地域によりますが、現在は20Mbps、50Mbps、100Mbpsといった高速回線も容易に契約できます。映画も数分でダウンロードできるほどの速さです。詳しくはプロバイダーの担当者に問い合わせてみましょう。もし現在使用中のプロバイダーで最速プランを契約済みなら、より高速な回線を提供する別のプロバイダーへの乗り換えを検討するのが得策です。
18. Macをクリーンアップする
Macの掃除と高速化を謳うアプリは数多くあります。興味深いことに、それらの多くは間接的にWi-Fi接続の改善にも役立ちます。特にSafariのブックマーク、履歴、キャッシュを整理する効果は大きいです。ディスク容量を解放したりメモリをクリアしたりするサードパーティ製アプリも、インターネット速度の向上につながります。

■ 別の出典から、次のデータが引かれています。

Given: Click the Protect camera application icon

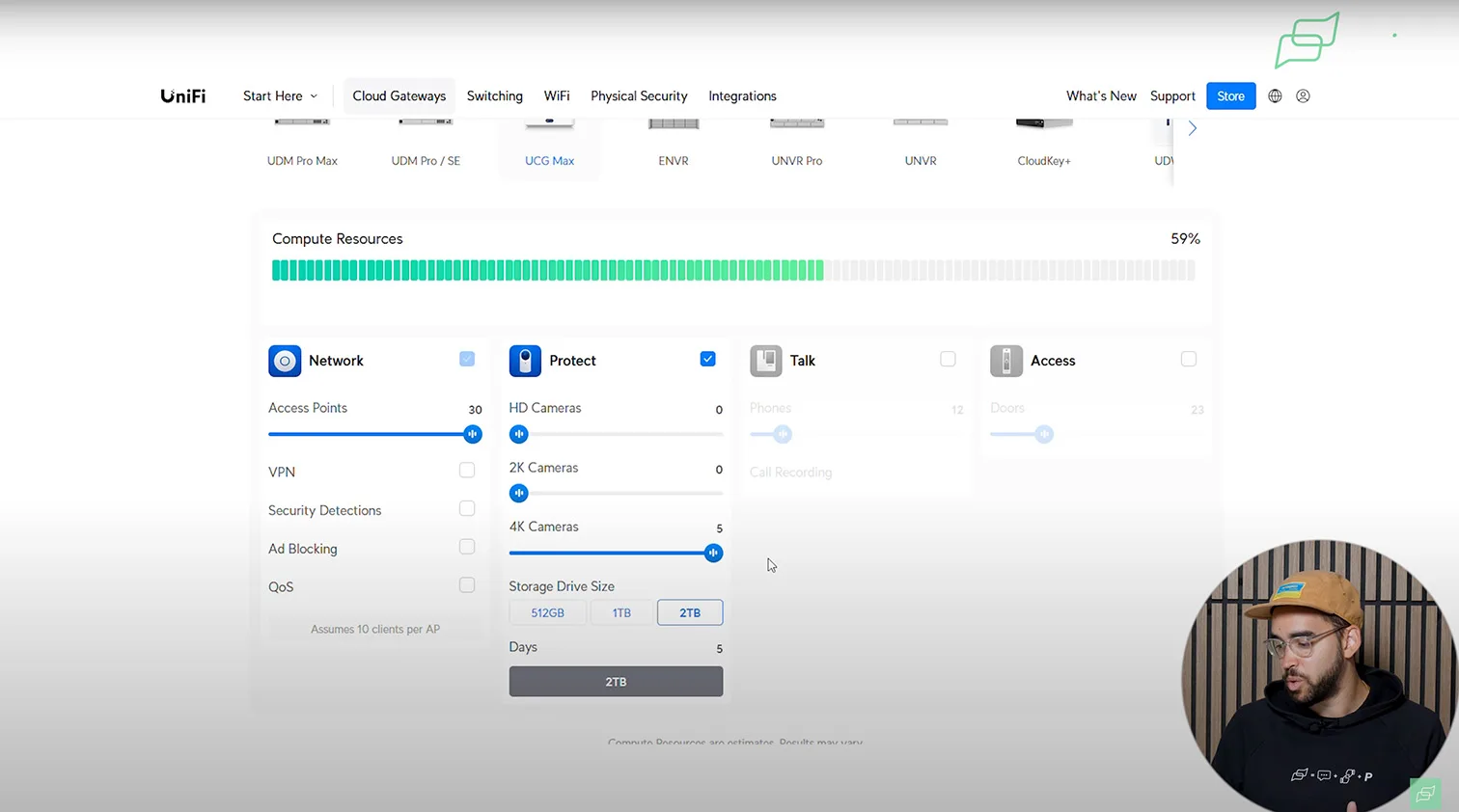Looking at the screenshot, I should click(525, 361).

おすすめはMac修理・メンテナンス系アプリです。ブラウザが生成したキャッシュファイル、診断ログ、中断されたダウンロードファイルなど、あらゆるジャンクファイルを除去できます。RAMをクリアして新しいプロセスのための余裕を作れば、Mac全体の動作も軽快になります。
19. イーサネットケーブルで有線接続する
Wi-Fiは確かに便利ですが、イーサネットケーブルでルーターに直接接続すれば、はるかに高速で安定した通信が可能です。Wi-Fiは電波の特性上どうしても信号ロスが発生するため、有線の速度には届きません。MacとルーターをLANケーブルでつなぐだけで、劇的な速度向上を実感できるはずです。
20. プロバイダーに問い合わせる
ここまで紹介したすべての方法を試しても通信速度が改善しない場合は、プロバイダーに連絡しましょう。問題がプロバイダー側にある場合、どれだけルーターをいじっても解決しません。多くの場合、技術者たちがすでに復旧作業に取り組んでいます。もしプロバイダーが対応してくれない、あるいはカスタマーサポートに不満があるなら、いっそ別のプロバイダーへの乗り換えを検討するタイミングです。友人や同僚からの評判を参考に、自分のニーズに合った業者を選びましょう。
まとめ
以上、MacのWi-Fi接続を改善するための20の方法をご紹介しました。最後にひとつアドバイスを。慢性的な通信トラブルを防ぐには、Macの定期的なメンテナンスと点検を欠かさないことが大切です。私たちの目標は、いつでも快適にインターネットにつながっていること。ぜひ本記事を参考に、ストレスフリーなネット環境を手に入れてください。